Keeping things rolling

It has been quiet for quit some time, so I’ll try to get you all up to date. After getting my toe-detection sort of working, I rushed to get some nice results for my milestone presentation at the end of January. One of those results was analyzing the roll off pattern of a paw. In humans, there are five distinctive moments which occur in nearly every normal foot roll off:

Roll off phases during barefoot jogging

From: de Cock – de Clerq – Willems – Witvrouw – Temporal characteristics of foot roll-over during barefoot jogging reference data for young adults. Gait and Posture Vol 21/4 pp 432-439

  • The heel strikes the ground
  • The forefoot starts to make contact
  • The forefoot reaches its maximal contact surface
  • The heel comes of the ground
  • The forefoot leaves the ground

These intervals are very reliable and have clear connection with the kinematics of walking, which makes them very useful for describing gait. So my first instinct was to start looking for something similar in dogs. But how?

I decided to first look at the pressure over time:

Pressure over time for a large dog

Clearly the start time of the toe regions is of no interest: dogs seem to place their paws entirely flat, so there goes every hope of a initial forefoot contact... Then there’s two other easy detectable characteristics: when is the pressure the highest and when is there no pressure under a toe?

I calculated it for every dog and threw them up a bunch and made a histogram: let the data tell me which event is the most reliable. Turned out the data was all over the place! Why? Because I forgot to normalize my results before comparing... Especially normalizing the time axis to go from 0-100% for each trial.
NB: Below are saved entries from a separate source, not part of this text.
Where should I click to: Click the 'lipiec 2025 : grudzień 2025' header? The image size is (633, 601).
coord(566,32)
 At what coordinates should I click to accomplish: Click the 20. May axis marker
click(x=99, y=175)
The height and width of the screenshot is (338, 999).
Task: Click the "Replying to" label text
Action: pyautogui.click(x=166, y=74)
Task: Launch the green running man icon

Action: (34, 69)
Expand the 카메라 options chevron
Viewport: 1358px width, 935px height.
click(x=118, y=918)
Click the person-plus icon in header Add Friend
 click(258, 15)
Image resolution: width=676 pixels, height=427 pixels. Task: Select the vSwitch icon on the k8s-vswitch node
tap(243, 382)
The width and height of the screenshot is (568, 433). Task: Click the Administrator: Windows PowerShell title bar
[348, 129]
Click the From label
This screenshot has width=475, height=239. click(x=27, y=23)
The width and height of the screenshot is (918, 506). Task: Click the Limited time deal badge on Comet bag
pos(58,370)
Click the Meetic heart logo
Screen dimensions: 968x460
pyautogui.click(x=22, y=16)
Pressure over time normalized

Now clearly that’s some of a difference, but what was more important, the graphs of all the dogs looked a lot more alike. So when I calculated the peak and end times again, I got the following table (pardon me for the Dutch, have fun with Google Translate if you can’t guess it):

Percentages of peak pressure

Note that I calculate the toe the same way for left and right, so while Toe 1 is always the central heel pad, the other toes are mirrored. If you then look at the table again, we spot a very high similarity between left and right. We can also see that the percentages are still all over the place...

I was almost tempted to just cut the roll off into four equal parts, because at least that would very repeatable and give us a clear overview of progression during the roll off. However, since that lacks any kinematical links, I decided to simply try several variations. But every combination resulted in some trials having only three frames in certain intervals. Then I looked more closely at the central heel pad:

  • Start – Max = 0 to 20/30%
  • Max – Heel off = 20/30% to 60/70%
  • Heel off – Toe off = 60-70% to 100%

All the other intervals would be only a couple of frames of these moments and they have a very clear and understandable kinematical meaning!


After seeing all my results in one PowerPoint, you can imagine the clinic was very satisfied with the results so far! Even so satisfied that they gave me an external hard drive with another 100 dogs... Clearly somebody has not been reading how much work it is to process the data!